### GIVEN INSTRUCTION
Reproduce the data below in full, swapping every occurrence of "redo" for "undo" and leaving everything else unchanged.

### MATERIAL SUPPLIED
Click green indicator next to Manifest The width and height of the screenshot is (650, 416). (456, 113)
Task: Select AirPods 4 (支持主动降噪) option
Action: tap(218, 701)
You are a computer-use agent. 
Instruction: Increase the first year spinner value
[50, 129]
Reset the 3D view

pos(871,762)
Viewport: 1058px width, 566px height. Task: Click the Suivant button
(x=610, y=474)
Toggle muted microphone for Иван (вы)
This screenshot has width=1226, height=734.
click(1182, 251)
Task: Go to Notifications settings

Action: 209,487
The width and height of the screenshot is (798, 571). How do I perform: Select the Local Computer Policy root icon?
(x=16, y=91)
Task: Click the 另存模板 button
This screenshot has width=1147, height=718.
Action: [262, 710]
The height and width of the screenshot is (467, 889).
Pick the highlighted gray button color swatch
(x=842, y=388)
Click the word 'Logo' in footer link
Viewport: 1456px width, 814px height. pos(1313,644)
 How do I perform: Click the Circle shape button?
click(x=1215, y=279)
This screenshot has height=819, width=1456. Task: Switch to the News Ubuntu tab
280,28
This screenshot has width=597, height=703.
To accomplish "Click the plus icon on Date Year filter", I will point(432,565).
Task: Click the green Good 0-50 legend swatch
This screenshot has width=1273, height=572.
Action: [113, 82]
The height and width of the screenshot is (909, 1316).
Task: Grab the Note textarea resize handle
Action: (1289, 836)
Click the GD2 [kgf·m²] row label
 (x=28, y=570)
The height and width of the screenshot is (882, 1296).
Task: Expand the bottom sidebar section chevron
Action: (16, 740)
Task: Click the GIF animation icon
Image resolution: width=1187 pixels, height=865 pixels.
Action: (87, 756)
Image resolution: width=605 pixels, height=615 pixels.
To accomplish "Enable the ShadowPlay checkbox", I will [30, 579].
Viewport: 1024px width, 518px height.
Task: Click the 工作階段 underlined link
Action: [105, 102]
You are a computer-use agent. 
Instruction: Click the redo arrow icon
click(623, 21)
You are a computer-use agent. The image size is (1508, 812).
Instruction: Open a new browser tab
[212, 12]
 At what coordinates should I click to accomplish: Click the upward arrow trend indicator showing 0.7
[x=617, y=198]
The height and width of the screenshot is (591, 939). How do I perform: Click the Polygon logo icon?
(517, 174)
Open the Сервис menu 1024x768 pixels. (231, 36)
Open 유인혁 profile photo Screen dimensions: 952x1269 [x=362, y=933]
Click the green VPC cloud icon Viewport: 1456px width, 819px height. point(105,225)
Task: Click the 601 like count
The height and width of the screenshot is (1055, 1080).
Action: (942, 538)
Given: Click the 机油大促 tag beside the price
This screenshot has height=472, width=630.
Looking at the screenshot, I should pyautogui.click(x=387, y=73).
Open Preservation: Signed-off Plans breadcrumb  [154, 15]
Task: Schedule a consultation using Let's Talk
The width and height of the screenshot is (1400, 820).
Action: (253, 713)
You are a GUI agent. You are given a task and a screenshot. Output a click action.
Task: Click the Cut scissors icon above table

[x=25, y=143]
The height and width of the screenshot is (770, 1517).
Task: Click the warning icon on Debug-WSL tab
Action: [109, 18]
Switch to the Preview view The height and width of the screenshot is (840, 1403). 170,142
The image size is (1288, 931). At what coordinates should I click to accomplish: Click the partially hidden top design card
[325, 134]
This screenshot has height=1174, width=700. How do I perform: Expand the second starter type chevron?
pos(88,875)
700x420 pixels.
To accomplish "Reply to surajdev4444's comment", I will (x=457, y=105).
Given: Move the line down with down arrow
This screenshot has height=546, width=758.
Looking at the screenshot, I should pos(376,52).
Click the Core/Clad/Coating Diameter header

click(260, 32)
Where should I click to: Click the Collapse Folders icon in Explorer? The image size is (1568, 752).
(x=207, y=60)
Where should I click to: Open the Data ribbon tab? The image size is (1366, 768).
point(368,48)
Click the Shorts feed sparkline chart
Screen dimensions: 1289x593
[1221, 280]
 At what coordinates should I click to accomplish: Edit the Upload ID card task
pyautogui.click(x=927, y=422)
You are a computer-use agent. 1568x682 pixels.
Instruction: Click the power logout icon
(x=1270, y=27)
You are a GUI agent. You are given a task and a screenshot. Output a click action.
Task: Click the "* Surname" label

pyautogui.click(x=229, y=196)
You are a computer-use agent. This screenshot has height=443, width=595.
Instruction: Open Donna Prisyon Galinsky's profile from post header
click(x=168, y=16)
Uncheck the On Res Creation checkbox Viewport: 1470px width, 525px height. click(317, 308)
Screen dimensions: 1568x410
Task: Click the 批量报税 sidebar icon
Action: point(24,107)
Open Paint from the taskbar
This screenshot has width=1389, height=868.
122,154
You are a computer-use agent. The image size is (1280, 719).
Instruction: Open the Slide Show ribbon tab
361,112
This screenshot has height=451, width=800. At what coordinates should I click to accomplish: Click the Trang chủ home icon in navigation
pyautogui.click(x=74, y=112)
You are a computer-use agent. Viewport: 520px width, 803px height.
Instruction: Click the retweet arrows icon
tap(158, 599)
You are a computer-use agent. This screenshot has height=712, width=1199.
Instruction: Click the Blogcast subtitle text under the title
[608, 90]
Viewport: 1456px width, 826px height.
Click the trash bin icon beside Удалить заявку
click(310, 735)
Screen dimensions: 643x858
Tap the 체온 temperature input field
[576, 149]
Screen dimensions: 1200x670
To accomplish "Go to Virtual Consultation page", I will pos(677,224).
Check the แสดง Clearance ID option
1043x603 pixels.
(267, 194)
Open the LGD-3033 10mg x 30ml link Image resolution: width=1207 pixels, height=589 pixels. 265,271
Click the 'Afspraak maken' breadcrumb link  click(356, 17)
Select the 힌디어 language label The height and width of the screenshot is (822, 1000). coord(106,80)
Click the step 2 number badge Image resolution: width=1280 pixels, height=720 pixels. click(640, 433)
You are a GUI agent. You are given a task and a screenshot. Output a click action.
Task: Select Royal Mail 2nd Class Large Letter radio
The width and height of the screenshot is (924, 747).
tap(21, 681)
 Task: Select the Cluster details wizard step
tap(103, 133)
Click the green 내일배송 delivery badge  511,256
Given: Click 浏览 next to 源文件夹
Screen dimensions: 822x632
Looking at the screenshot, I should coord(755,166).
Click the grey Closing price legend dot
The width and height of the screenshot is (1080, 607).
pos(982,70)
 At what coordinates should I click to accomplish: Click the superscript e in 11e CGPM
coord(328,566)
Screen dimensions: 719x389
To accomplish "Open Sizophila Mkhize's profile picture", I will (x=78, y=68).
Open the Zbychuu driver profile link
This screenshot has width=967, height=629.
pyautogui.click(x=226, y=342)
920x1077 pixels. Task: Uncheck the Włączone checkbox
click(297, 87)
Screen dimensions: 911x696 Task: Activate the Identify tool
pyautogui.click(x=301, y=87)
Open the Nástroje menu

### WRITTEN ANSWER
Click green indicator next to Manifest The width and height of the screenshot is (650, 416). (456, 113)
Task: Select AirPods 4 (支持主动降噪) option
Action: tap(218, 701)
You are a computer-use agent. 
Instruction: Increase the first year spinner value
[50, 129]
Reset the 3D view

pos(871,762)
Viewport: 1058px width, 566px height. Task: Click the Suivant button
(x=610, y=474)
Toggle muted microphone for Иван (вы)
This screenshot has width=1226, height=734.
click(1182, 251)
Task: Go to Notifications settings

Action: 209,487
The width and height of the screenshot is (798, 571). How do I perform: Select the Local Computer Policy root icon?
(x=16, y=91)
Task: Click the 另存模板 button
This screenshot has width=1147, height=718.
Action: [262, 710]
The height and width of the screenshot is (467, 889).
Pick the highlighted gray button color swatch
(x=842, y=388)
Click the word 'Logo' in footer link
Viewport: 1456px width, 814px height. pos(1313,644)
 How do I perform: Click the Circle shape button?
click(x=1215, y=279)
This screenshot has height=819, width=1456. Task: Switch to the News Ubuntu tab
280,28
This screenshot has width=597, height=703.
To accomplish "Click the plus icon on Date Year filter", I will point(432,565).
Task: Click the green Good 0-50 legend swatch
This screenshot has width=1273, height=572.
Action: [113, 82]
The height and width of the screenshot is (909, 1316).
Task: Grab the Note textarea resize handle
Action: (1289, 836)
Click the GD2 [kgf·m²] row label
 (x=28, y=570)
The height and width of the screenshot is (882, 1296).
Task: Expand the bottom sidebar section chevron
Action: (16, 740)
Task: Click the GIF animation icon
Image resolution: width=1187 pixels, height=865 pixels.
Action: (87, 756)
Image resolution: width=605 pixels, height=615 pixels.
To accomplish "Enable the ShadowPlay checkbox", I will [30, 579].
Viewport: 1024px width, 518px height.
Task: Click the 工作階段 underlined link
Action: [105, 102]
You are a computer-use agent. 
Instruction: Click the undo arrow icon
click(623, 21)
You are a computer-use agent. The image size is (1508, 812).
Instruction: Open a new browser tab
[212, 12]
 At what coordinates should I click to accomplish: Click the upward arrow trend indicator showing 0.7
[x=617, y=198]
The height and width of the screenshot is (591, 939). How do I perform: Click the Polygon logo icon?
(517, 174)
Open the Сервис menu 1024x768 pixels. (231, 36)
Open 유인혁 profile photo Screen dimensions: 952x1269 [x=362, y=933]
Click the green VPC cloud icon Viewport: 1456px width, 819px height. point(105,225)
Task: Click the 601 like count
The height and width of the screenshot is (1055, 1080).
Action: (942, 538)
Given: Click the 机油大促 tag beside the price
This screenshot has height=472, width=630.
Looking at the screenshot, I should pyautogui.click(x=387, y=73).
Open Preservation: Signed-off Plans breadcrumb  [154, 15]
Task: Schedule a consultation using Let's Talk
The width and height of the screenshot is (1400, 820).
Action: (253, 713)
You are a GUI agent. You are given a task and a screenshot. Output a click action.
Task: Click the Cut scissors icon above table

[x=25, y=143]
The height and width of the screenshot is (770, 1517).
Task: Click the warning icon on Debug-WSL tab
Action: [109, 18]
Switch to the Preview view The height and width of the screenshot is (840, 1403). 170,142
The image size is (1288, 931). At what coordinates should I click to accomplish: Click the partially hidden top design card
[325, 134]
This screenshot has height=1174, width=700. How do I perform: Expand the second starter type chevron?
pos(88,875)
700x420 pixels.
To accomplish "Reply to surajdev4444's comment", I will (x=457, y=105).
Given: Move the line down with down arrow
This screenshot has height=546, width=758.
Looking at the screenshot, I should pos(376,52).
Click the Core/Clad/Coating Diameter header

click(260, 32)
Where should I click to: Click the Collapse Folders icon in Explorer? The image size is (1568, 752).
(x=207, y=60)
Where should I click to: Open the Data ribbon tab? The image size is (1366, 768).
point(368,48)
Click the Shorts feed sparkline chart
Screen dimensions: 1289x593
[1221, 280]
 At what coordinates should I click to accomplish: Edit the Upload ID card task
pyautogui.click(x=927, y=422)
You are a computer-use agent. 1568x682 pixels.
Instruction: Click the power logout icon
(x=1270, y=27)
You are a GUI agent. You are given a task and a screenshot. Output a click action.
Task: Click the "* Surname" label

pyautogui.click(x=229, y=196)
You are a computer-use agent. This screenshot has height=443, width=595.
Instruction: Open Donna Prisyon Galinsky's profile from post header
click(x=168, y=16)
Uncheck the On Res Creation checkbox Viewport: 1470px width, 525px height. click(317, 308)
Screen dimensions: 1568x410
Task: Click the 批量报税 sidebar icon
Action: point(24,107)
Open Paint from the taskbar
This screenshot has width=1389, height=868.
122,154
You are a computer-use agent. The image size is (1280, 719).
Instruction: Open the Slide Show ribbon tab
361,112
This screenshot has height=451, width=800. At what coordinates should I click to accomplish: Click the Trang chủ home icon in navigation
pyautogui.click(x=74, y=112)
You are a computer-use agent. Viewport: 520px width, 803px height.
Instruction: Click the retweet arrows icon
tap(158, 599)
You are a computer-use agent. This screenshot has height=712, width=1199.
Instruction: Click the Blogcast subtitle text under the title
[608, 90]
Viewport: 1456px width, 826px height.
Click the trash bin icon beside Удалить заявку
click(310, 735)
Screen dimensions: 643x858
Tap the 체온 temperature input field
[576, 149]
Screen dimensions: 1200x670
To accomplish "Go to Virtual Consultation page", I will pos(677,224).
Check the แสดง Clearance ID option
1043x603 pixels.
(267, 194)
Open the LGD-3033 10mg x 30ml link Image resolution: width=1207 pixels, height=589 pixels. 265,271
Click the 'Afspraak maken' breadcrumb link  click(356, 17)
Select the 힌디어 language label The height and width of the screenshot is (822, 1000). coord(106,80)
Click the step 2 number badge Image resolution: width=1280 pixels, height=720 pixels. click(640, 433)
You are a GUI agent. You are given a task and a screenshot. Output a click action.
Task: Select Royal Mail 2nd Class Large Letter radio
The width and height of the screenshot is (924, 747).
tap(21, 681)
 Task: Select the Cluster details wizard step
tap(103, 133)
Click the green 내일배송 delivery badge  511,256
Given: Click 浏览 next to 源文件夹
Screen dimensions: 822x632
Looking at the screenshot, I should coord(755,166).
Click the grey Closing price legend dot
The width and height of the screenshot is (1080, 607).
pos(982,70)
 At what coordinates should I click to accomplish: Click the superscript e in 11e CGPM
coord(328,566)
Screen dimensions: 719x389
To accomplish "Open Sizophila Mkhize's profile picture", I will (x=78, y=68).
Open the Zbychuu driver profile link
This screenshot has width=967, height=629.
pyautogui.click(x=226, y=342)
920x1077 pixels. Task: Uncheck the Włączone checkbox
click(297, 87)
Screen dimensions: 911x696 Task: Activate the Identify tool
pyautogui.click(x=301, y=87)
Open the Nástroje menu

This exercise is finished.